In occasione della festa dei lavoratori, il Comune di Sesto San Giovanni ha intitolato uno spazio verde ai giuslavoristi Massimo D’Antona e Marco Biagi, entrambi uccisi dalle Brigate Rosse, e un giardino a Massimo Sacchi, modellista sestese.
La cerimonia si è svolta nell’ambito del progetto comunale ‘giardini identitari’, che mira a legare il patrimonio verde della città alla memoria di figure significative per la storia del Paese. Alla cerimonia hanno partecipato il sindaco Roberto di Stefano, l’assessore all’urbanistica Antonio Lamiranda, il sottosegretario all’Istruzione Paola Frassinetti e la vedova di Marco Biagi.
«Abbiamo scelto questa giornata anche per intitolare due spazi verdi della nostra città, dedicandoli alla memoria di Giovanni Sacchi e dei professori Massimo D’Antona e Marco Biagi, rendendo così omaggio al loro impegno e al loro ricordo», ha commentato Di Stefano.
D’Antona fu ucciso a Roma nel 1999, Biagi a Bologna nel 2002, entrambi erano consulenti del Ministero del Lavoro e avevano contribuito a riformare la legislazione sul lavoro italiano. La riforma che porta il nome di Biagi è ancora oggi uno dei principali riferimenti normativi in materia di diritto del lavoro.
Un secondo spazio verde tra via Granelli e via Milanese è stato dedicato a Giovanni Sacchi, «A Giovanni Sacchi, sestese ‘doc’ che attraverso i suoi modelli ha dato corpo e sostanza alla storia del design industriale e reso grande il Made in Italy nel mondo», ha spiegato il primo cittadino. Giovanni Sacchi, sestese di nascita, fu per decenni il modellista di riferimento per il design italiano.

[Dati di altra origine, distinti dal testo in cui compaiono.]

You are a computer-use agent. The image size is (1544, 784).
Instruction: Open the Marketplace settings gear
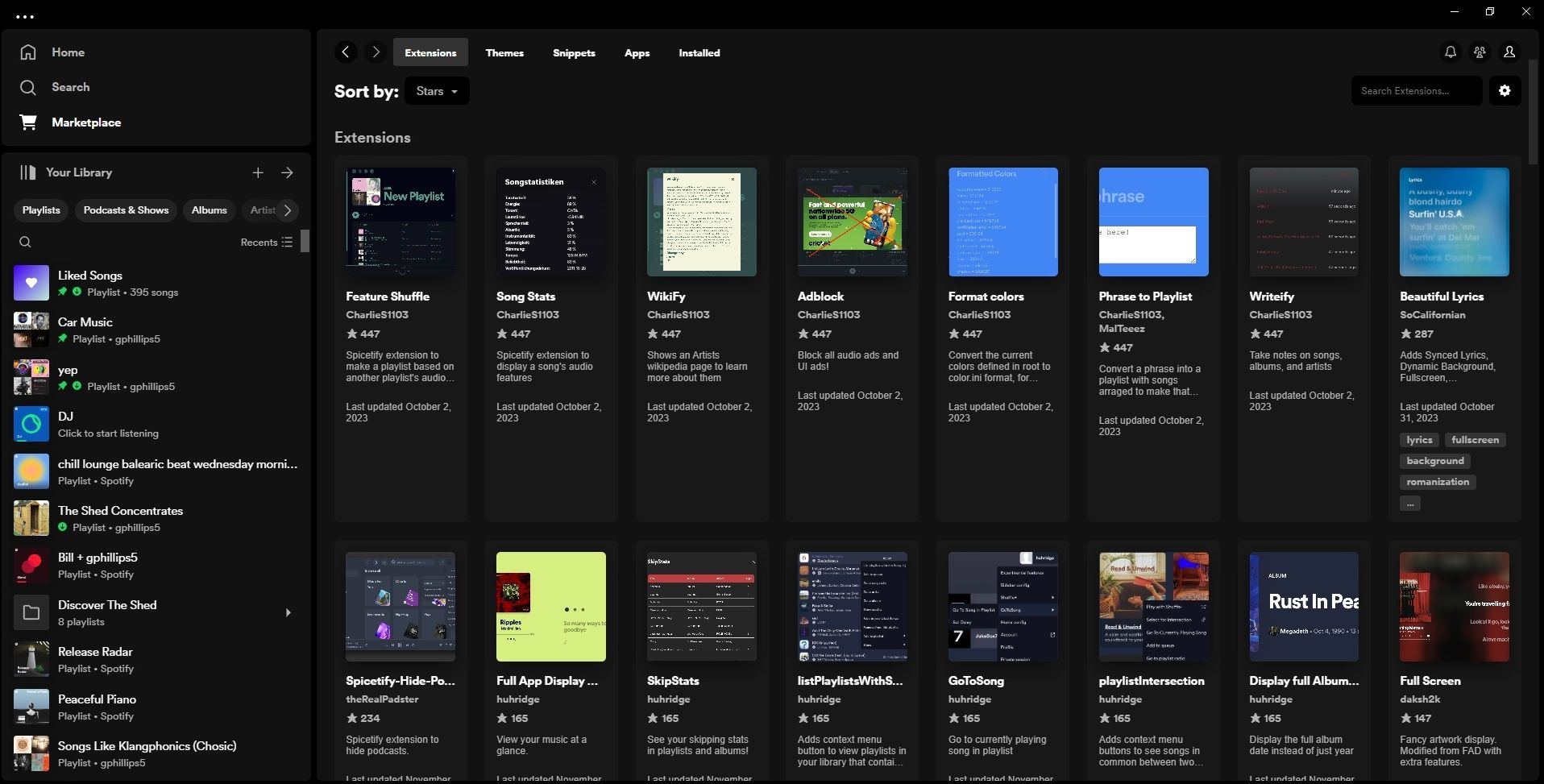[1504, 90]

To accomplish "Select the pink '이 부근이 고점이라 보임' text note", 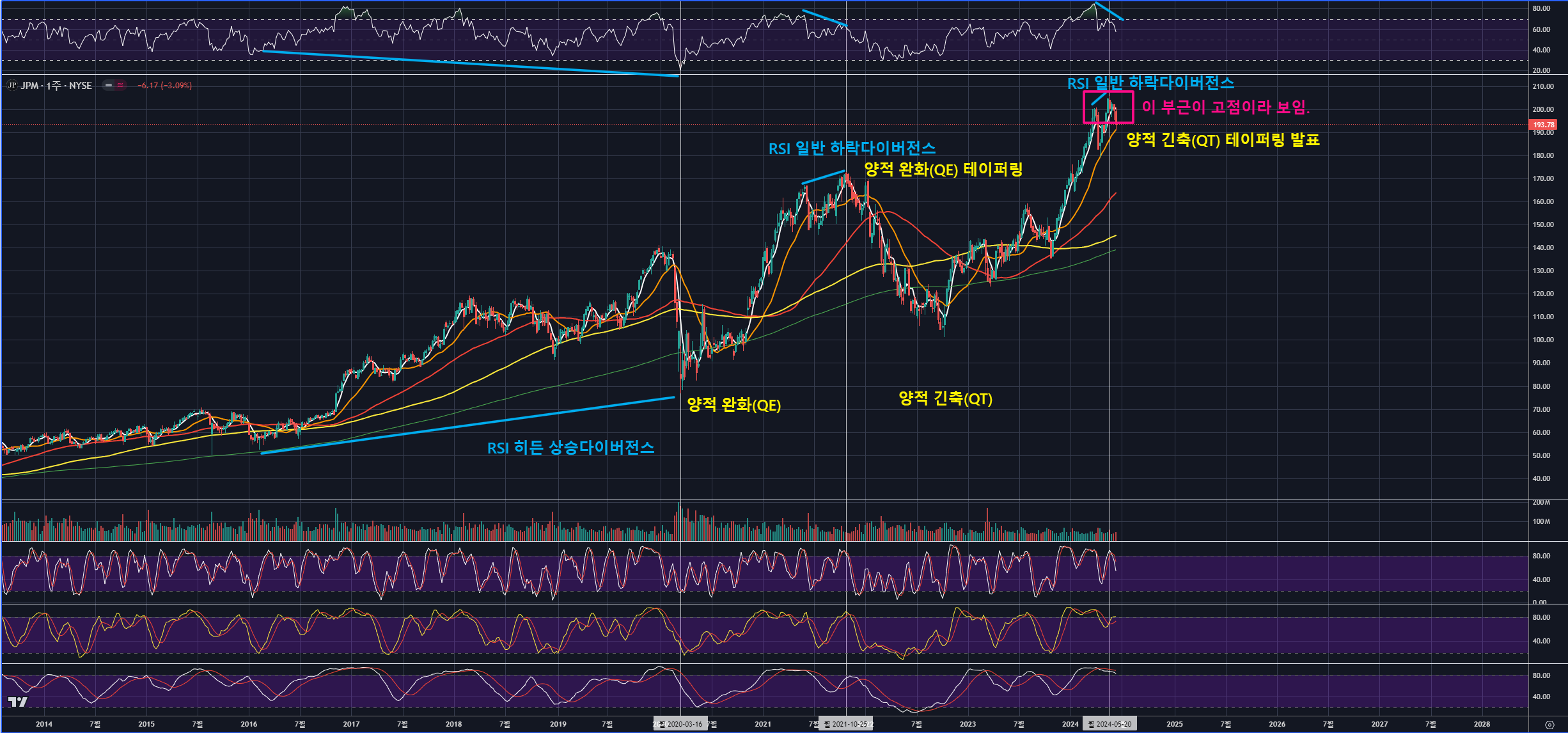I will tap(1225, 107).
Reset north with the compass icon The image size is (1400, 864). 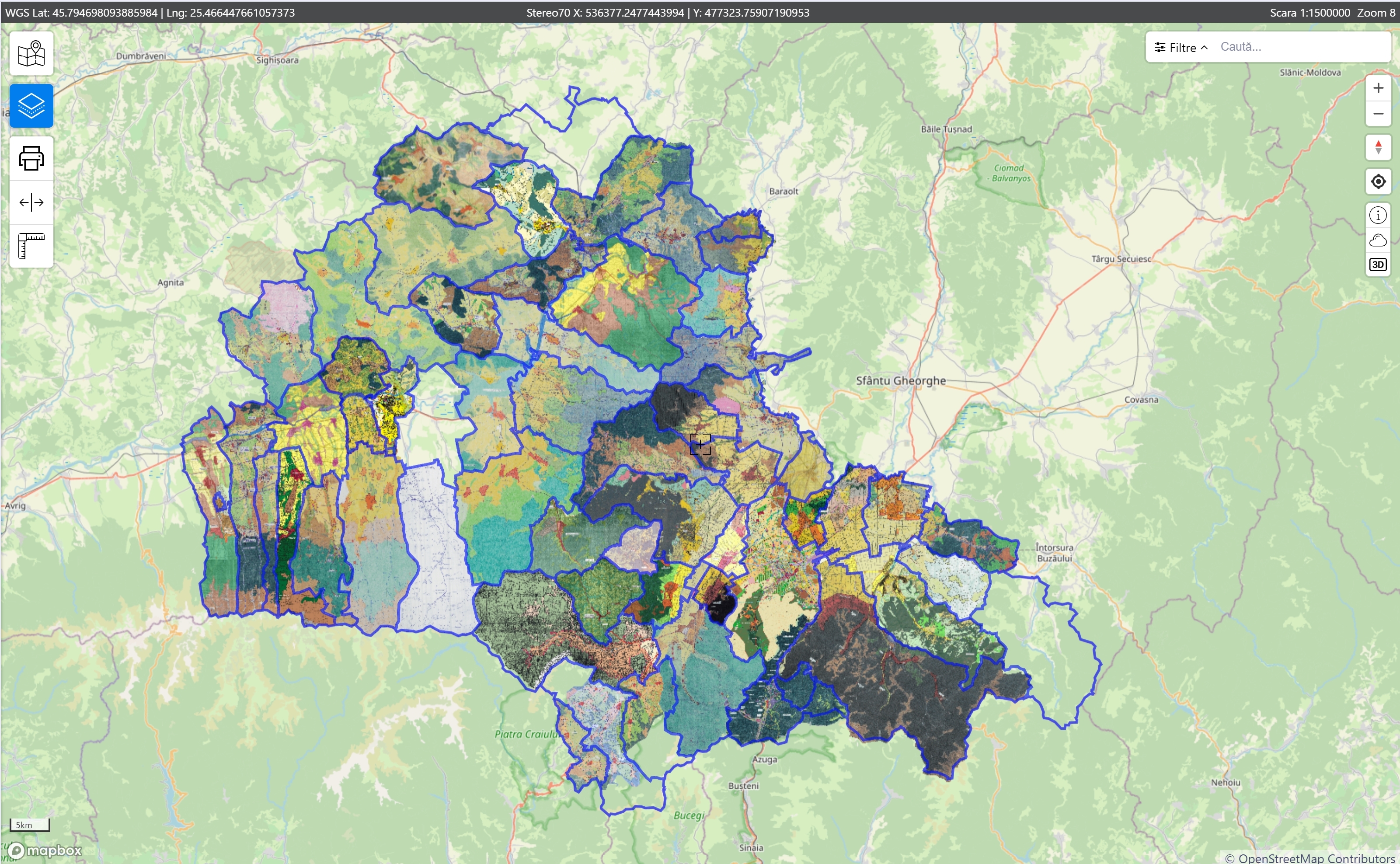(1378, 147)
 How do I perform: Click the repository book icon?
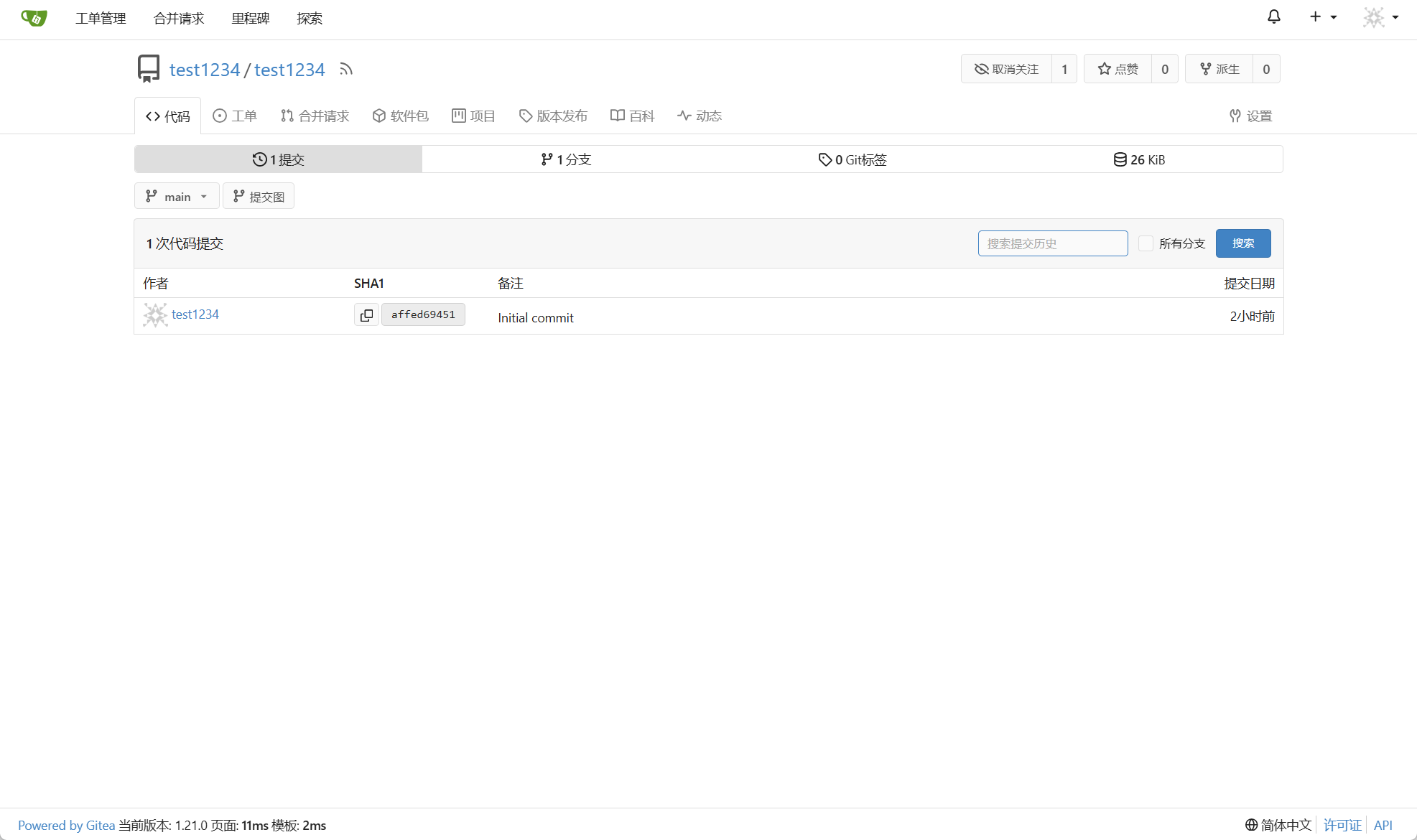149,69
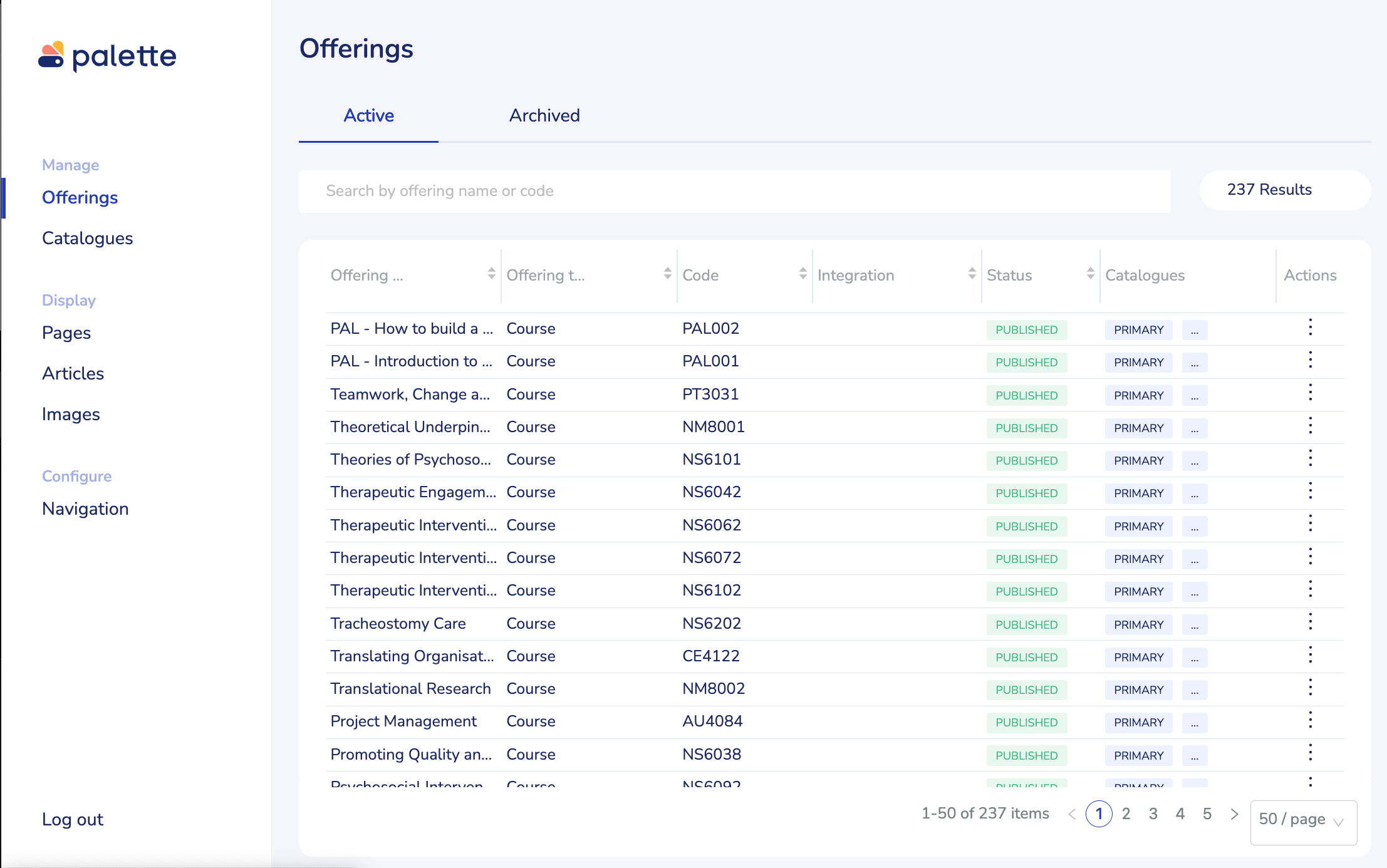Switch to the Archived tab
Image resolution: width=1387 pixels, height=868 pixels.
tap(544, 116)
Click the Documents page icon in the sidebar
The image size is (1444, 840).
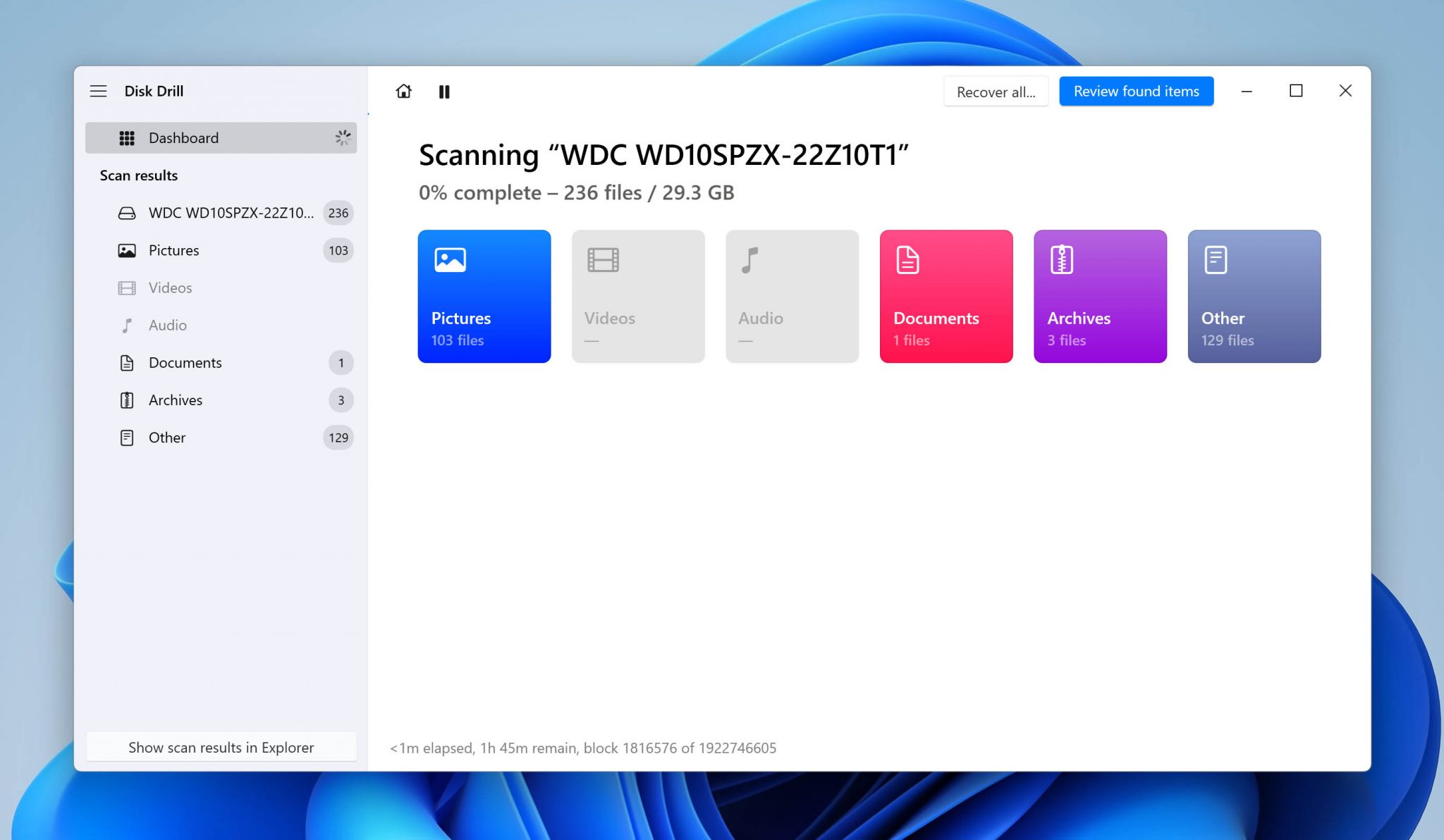point(127,362)
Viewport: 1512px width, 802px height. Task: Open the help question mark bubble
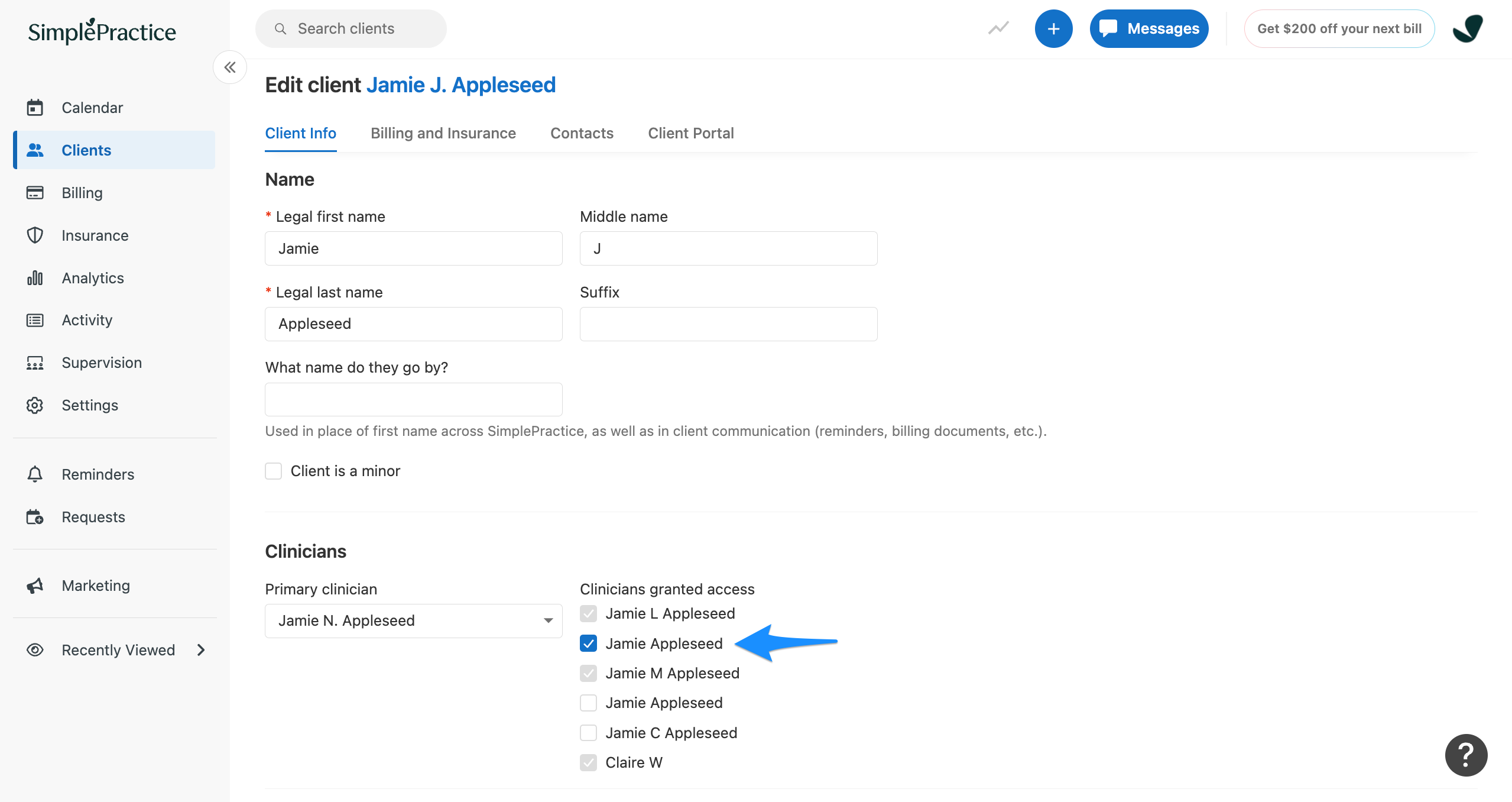(x=1465, y=755)
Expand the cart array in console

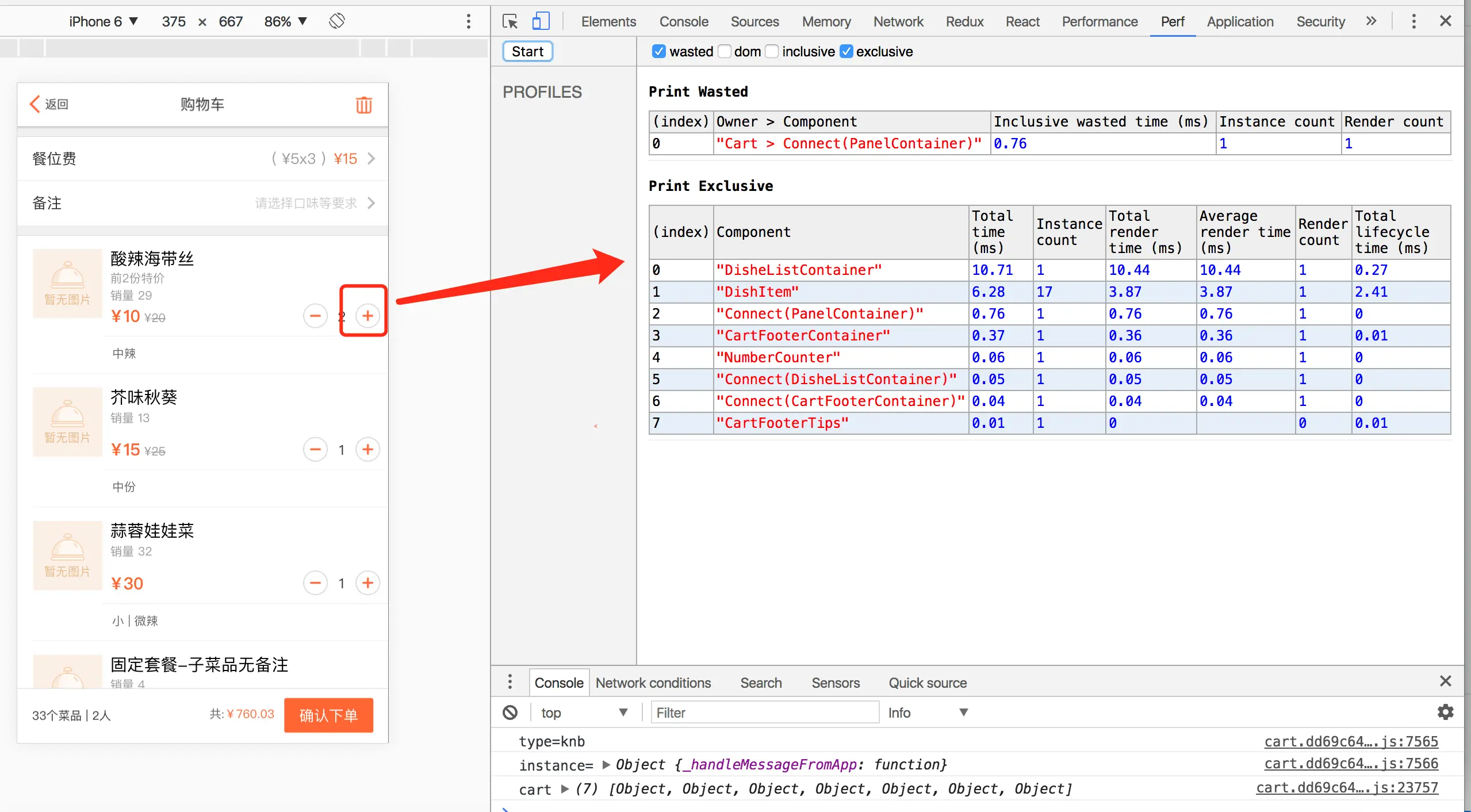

Nel suo laboratorio milanese di via Sirtori, poi confluito nell‘archivio a Sesto San Giovanni, prendevano forma i prototipi di quelli che sarebbero diventati oggetti iconici: dalla Olivetti Lettera 22 al telefono Grillo, dai televisori Brionvega Doney e Algol alle caffettiere e posate Alessi, fino all’autobus Meteor.
Collaboratore di Achille Castiglioni, Marco Zanuso, Ettore Sottsass, Aldo Rossi e Marcello Nizzoli, Sacchi trasformò la modellistica artigianale in un passaggio quasi obbligato per generazioni di progettisti. Il suo lascito è oggi conservato nell’archivio Giovanni Sacchi a Sesto San Giovanni, voluto dal Comune con fondazione Isec e sostenuto da fondazione Cariplo: centinaia di modelli e prototipi, plastici architettonici, migliaia di disegni e fotografie, e una parte della bottega originale riallestita con macchinari e attrezzature d’epoca.